Task material:

________________________

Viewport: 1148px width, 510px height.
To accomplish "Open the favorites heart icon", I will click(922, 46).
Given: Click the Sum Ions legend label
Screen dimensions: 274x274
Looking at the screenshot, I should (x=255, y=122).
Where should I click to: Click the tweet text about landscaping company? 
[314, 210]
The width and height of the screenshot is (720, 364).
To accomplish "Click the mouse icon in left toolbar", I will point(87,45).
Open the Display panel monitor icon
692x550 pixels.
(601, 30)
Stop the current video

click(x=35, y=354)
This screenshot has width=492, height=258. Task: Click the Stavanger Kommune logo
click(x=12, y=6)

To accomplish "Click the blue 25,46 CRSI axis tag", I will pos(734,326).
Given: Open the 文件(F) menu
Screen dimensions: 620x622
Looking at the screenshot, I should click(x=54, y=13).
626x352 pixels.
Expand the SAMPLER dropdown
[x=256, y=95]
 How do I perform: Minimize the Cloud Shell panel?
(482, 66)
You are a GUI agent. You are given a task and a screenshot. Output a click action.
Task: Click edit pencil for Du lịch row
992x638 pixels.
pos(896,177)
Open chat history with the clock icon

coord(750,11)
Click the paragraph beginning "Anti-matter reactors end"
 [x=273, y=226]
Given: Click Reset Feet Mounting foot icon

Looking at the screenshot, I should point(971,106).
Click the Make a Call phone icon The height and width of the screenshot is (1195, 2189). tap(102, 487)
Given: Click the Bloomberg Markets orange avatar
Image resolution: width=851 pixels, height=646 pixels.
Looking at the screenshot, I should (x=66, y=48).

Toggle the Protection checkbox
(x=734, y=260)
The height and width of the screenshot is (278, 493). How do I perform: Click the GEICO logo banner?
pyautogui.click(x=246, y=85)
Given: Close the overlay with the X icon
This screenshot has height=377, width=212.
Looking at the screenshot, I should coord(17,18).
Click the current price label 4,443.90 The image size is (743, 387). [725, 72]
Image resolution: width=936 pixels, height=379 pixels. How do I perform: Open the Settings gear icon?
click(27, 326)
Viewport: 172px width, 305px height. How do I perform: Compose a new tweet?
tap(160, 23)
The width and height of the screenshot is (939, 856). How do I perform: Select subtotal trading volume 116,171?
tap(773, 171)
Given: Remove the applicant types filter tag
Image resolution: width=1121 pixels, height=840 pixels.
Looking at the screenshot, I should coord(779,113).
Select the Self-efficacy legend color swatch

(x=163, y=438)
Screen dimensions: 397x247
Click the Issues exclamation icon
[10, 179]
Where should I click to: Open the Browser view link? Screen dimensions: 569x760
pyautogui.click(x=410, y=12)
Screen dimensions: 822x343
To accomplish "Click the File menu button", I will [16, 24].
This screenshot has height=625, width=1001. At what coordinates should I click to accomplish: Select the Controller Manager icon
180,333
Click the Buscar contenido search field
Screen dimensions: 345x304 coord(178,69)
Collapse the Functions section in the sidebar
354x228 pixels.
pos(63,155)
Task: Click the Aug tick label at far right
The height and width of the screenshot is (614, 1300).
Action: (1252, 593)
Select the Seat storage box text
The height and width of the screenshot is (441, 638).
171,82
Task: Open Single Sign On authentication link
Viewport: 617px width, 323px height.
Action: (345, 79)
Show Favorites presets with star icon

________________________

What you are asked to do: Please copy each line above exactly as written.

Solution to this problem:
Viewport: 1148px width, 510px height.
To accomplish "Open the favorites heart icon", I will click(922, 46).
Given: Click the Sum Ions legend label
Screen dimensions: 274x274
Looking at the screenshot, I should (x=255, y=122).
Where should I click to: Click the tweet text about landscaping company? 
[314, 210]
The width and height of the screenshot is (720, 364).
To accomplish "Click the mouse icon in left toolbar", I will point(87,45).
Open the Display panel monitor icon
692x550 pixels.
(601, 30)
Stop the current video

click(x=35, y=354)
This screenshot has width=492, height=258. Task: Click the Stavanger Kommune logo
click(x=12, y=6)

To accomplish "Click the blue 25,46 CRSI axis tag", I will pos(734,326).
Given: Open the 文件(F) menu
Screen dimensions: 620x622
Looking at the screenshot, I should click(x=54, y=13).
626x352 pixels.
Expand the SAMPLER dropdown
[x=256, y=95]
 How do I perform: Minimize the Cloud Shell panel?
(482, 66)
You are a GUI agent. You are given a task and a screenshot. Output a click action.
Task: Click edit pencil for Du lịch row
992x638 pixels.
pos(896,177)
Open chat history with the clock icon

coord(750,11)
Click the paragraph beginning "Anti-matter reactors end"
 [x=273, y=226]
Given: Click Reset Feet Mounting foot icon

Looking at the screenshot, I should point(971,106).
Click the Make a Call phone icon The height and width of the screenshot is (1195, 2189). tap(102, 487)
Given: Click the Bloomberg Markets orange avatar
Image resolution: width=851 pixels, height=646 pixels.
Looking at the screenshot, I should (x=66, y=48).

Toggle the Protection checkbox
(x=734, y=260)
The height and width of the screenshot is (278, 493). How do I perform: Click the GEICO logo banner?
pyautogui.click(x=246, y=85)
Given: Close the overlay with the X icon
This screenshot has height=377, width=212.
Looking at the screenshot, I should coord(17,18).
Click the current price label 4,443.90 The image size is (743, 387). [725, 72]
Image resolution: width=936 pixels, height=379 pixels. How do I perform: Open the Settings gear icon?
click(27, 326)
Viewport: 172px width, 305px height. How do I perform: Compose a new tweet?
tap(160, 23)
The width and height of the screenshot is (939, 856). How do I perform: Select subtotal trading volume 116,171?
tap(773, 171)
Given: Remove the applicant types filter tag
Image resolution: width=1121 pixels, height=840 pixels.
Looking at the screenshot, I should coord(779,113).
Select the Self-efficacy legend color swatch

(x=163, y=438)
Screen dimensions: 397x247
Click the Issues exclamation icon
[10, 179]
Where should I click to: Open the Browser view link? Screen dimensions: 569x760
pyautogui.click(x=410, y=12)
Screen dimensions: 822x343
To accomplish "Click the File menu button", I will [16, 24].
This screenshot has height=625, width=1001. At what coordinates should I click to accomplish: Select the Controller Manager icon
180,333
Click the Buscar contenido search field
Screen dimensions: 345x304 coord(178,69)
Collapse the Functions section in the sidebar
354x228 pixels.
pos(63,155)
Task: Click the Aug tick label at far right
The height and width of the screenshot is (614, 1300).
Action: (1252, 593)
Select the Seat storage box text
The height and width of the screenshot is (441, 638).
171,82
Task: Open Single Sign On authentication link
Viewport: 617px width, 323px height.
Action: (345, 79)
Show Favorites presets with star icon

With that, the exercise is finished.